Moving house top tips: Keeping your cat safe and stress free

Stress Fress Cats

 

Moving house can be one of the most hectic times in your life. The days leading up to, and immediately after, your move can be stressful for everyone in the family including your cat. All your cat has known and become familiar with, in terms of household objects and smells, changes dramatically and it is not surprising that our four-legged friends can become stressed.

Before the Move

  • Update your cat’s microchip information to ensure a speedy reunion with your cat should they escape or get lost. In addition have an updated collar tag with your new details at the ready.
  • Inform your pet insurance provider of your new address.
  • If you are moving a fair distance, look up your nearest Vetsure vet practice. Vetsure vets allow you to register your cat online so you can do this prior to your move.

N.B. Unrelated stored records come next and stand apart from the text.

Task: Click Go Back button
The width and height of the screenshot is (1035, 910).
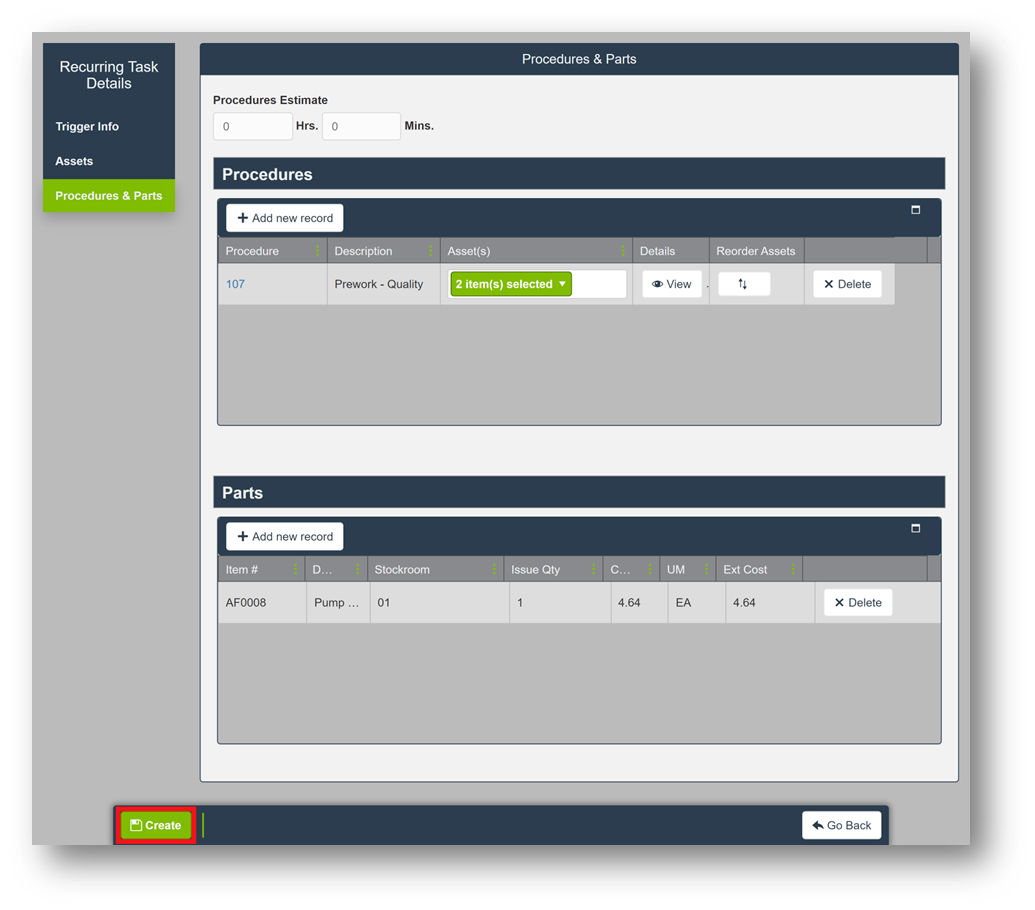Action: pos(841,825)
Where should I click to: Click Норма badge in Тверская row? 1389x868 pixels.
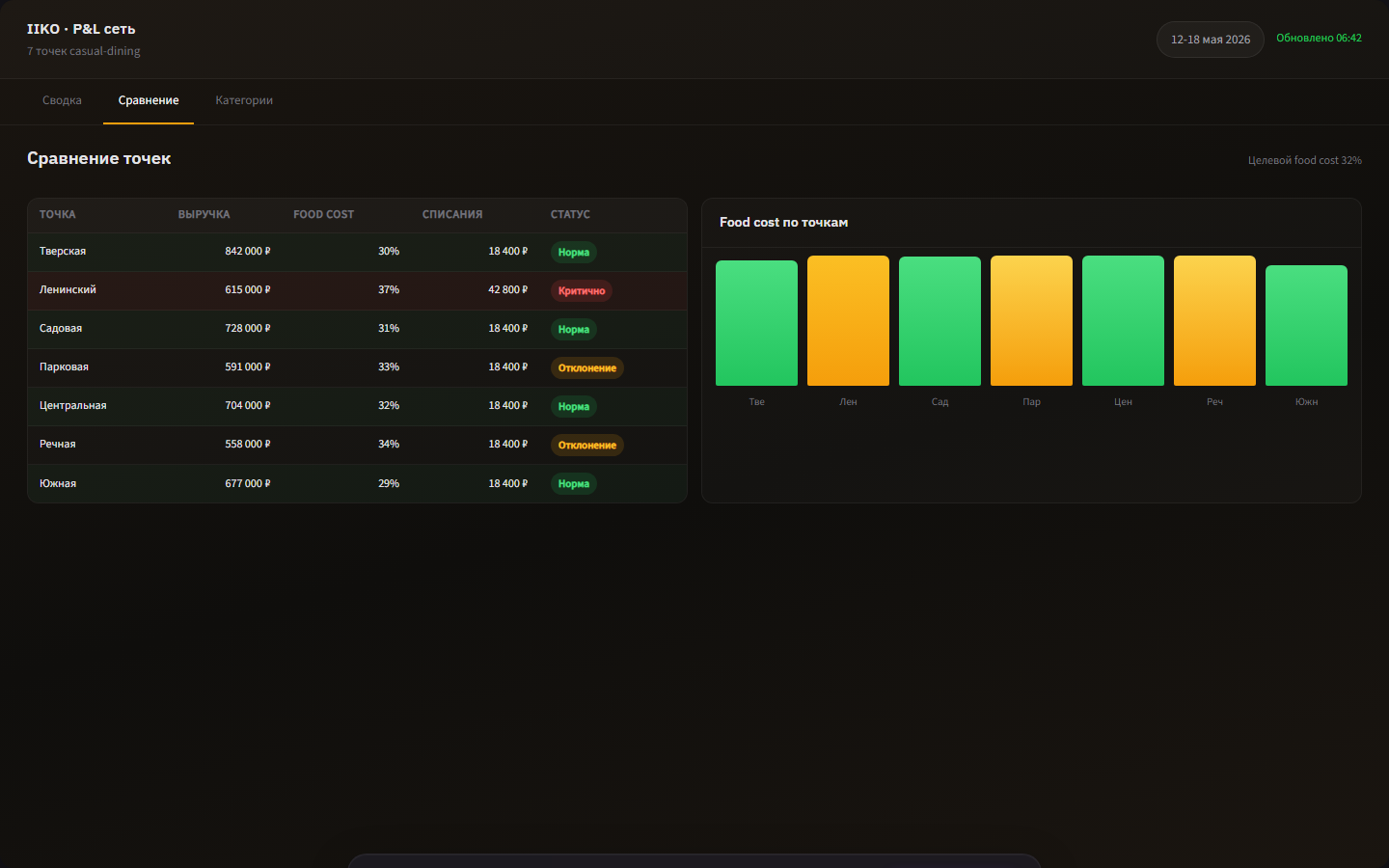574,252
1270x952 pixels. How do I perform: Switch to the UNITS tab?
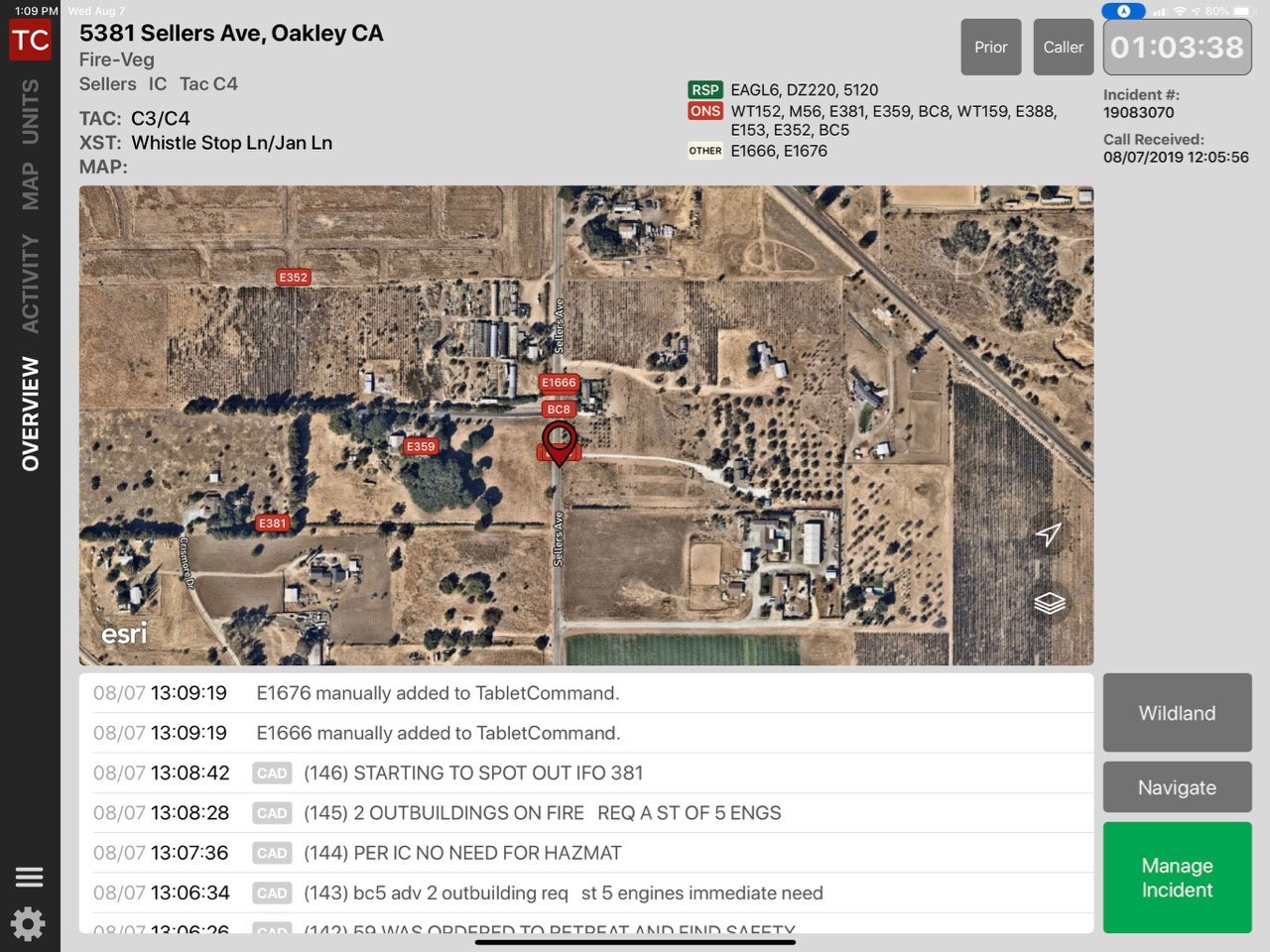(30, 109)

Note down their telephone number (just in case)!
  • If your cat doesn’t travel well in a cat carrier in the car try to get them used to it in advance by starting off with short trips.
  • If your cat suffers from car sickness there are treatments that can be prescribed by your vet to help alleviate the symptoms.
  • Buy a new toy to keep your cat entertained once you arrive in your new house.
  • You may wish to consider placing your cat in a cattery or with a friend or family member for the duration of the move, collecting them when everything is unpacked and order is restored.
  • If you intend putting your cat in a cattery, their vaccinations and worming will need to be up to date – contact your vet if you are unsure.
  • There are anxiety-reducing drops and sprays and also diffusers that you can start to use a few weeks before you move with your cat. Speak to your vet to get advice and to pick up the appropriate products.

Moving Day

  • If you are not putting your friend in a cattery then dedicate one member of the family to be solely responsible for your cat on the day of the move.
  • Try to keep their routine the same e.g. feed them (however: do not feed them immediately before travelling) and at the same time on the day of the move.
  • If it is safe to do so – put your cat in one room with all doors and windows closed early on the day of the move, so that you know your cat is safe. Let everyone know which room the cat is in – the front door will be left open so keep them from straying!
  • Ensure your cat is safely in a cat carrier whilst travelling and make sure the car is well ventilated.
  • If you are travelling a long distance make sure you take plenty of breaks for your cat to have some water.

After the Move

  • Keep your cat in a carrier on arrival until one room in the new house is available to become a ‘safe area’ for your cat. Put their bed, scratching post, toys and litter tray in this room so they can have the comfort of familiar scents – don’t take the move as an opportunity to wash their bed and/or toys.
  • Give them a new activity toy to keep them entertained in their new surroundings.
  • For particularly quiet or nervous cats, you can help them settle in by gently rubbing a soft cotton cloth around your cat’s face to pick up their ’personal scent’ and dab this around the room at their nose level. When they are feeling confident enough they will start rubbing their heads and bodies on furniture and walls which will increase feelings of security.
  • Moving home can be traumatic for an indoor cat who may not be used to dealing with changes in the environment in the same way that an outdoor cat might. Slow, careful introductions, one room at a time, will help them settle.
  • Settle back in the same routine when you’re in your new home so your cat starts to feel at ease.

For Outside Cats

  • You MUST make sure their collar and microchip information is up-to-date to safe guard against losing your cat.
  • Make sure your cat is fully settled into your new home before letting them go outside. Each character is different so there is no set time limit – but you shouldn’t be thinking of letting them out before spending at least two weeks in the house. Of course there are always exceptions, confident cats may require a little less time and could become agitated being kept inside. You know your cat better than anyone, so follow their lead.
  • The first day you give them access outside it might be a good idea to sprinkle their used cat litter around the perimeter of your garden to make them feel more comfortable.
  • When you let them out for the first time do it before feeding them so they have a strong incentive to come inside – it might be a good idea in the first few weeks in the house to ring a bell (or similar) before feeding your cat so they associate the bell with being fed, that way when you let them out they are more likely to come in for food when you ring the bell.
  • For the first few times they go outside it might be a good idea to do so in short bursts (if possible) gradually building up their confidence.
  • If you haven’t moved far, your cat might return to your previous home – you could write to the new occupants complete with a photograph of your cat. Explaining that, should your friend stray, they shouldn’t feed or pet your cat but instead give you a call. Equally, if you have moved far away you might like to do the same for your new neighbours in case your cat gets lost and confused.

Some cats need space whereas some like extra attention – it is best to follow your friend’s lead, but should you become concerned about your beloved pet, speak to your vet who may be able to discuss medical options to help ease the stress for your cat over this time.

Cats are so in tune with their owner’s feelings they often pick up on our moods, therefore, try to keep calm yourself throughout the whole process.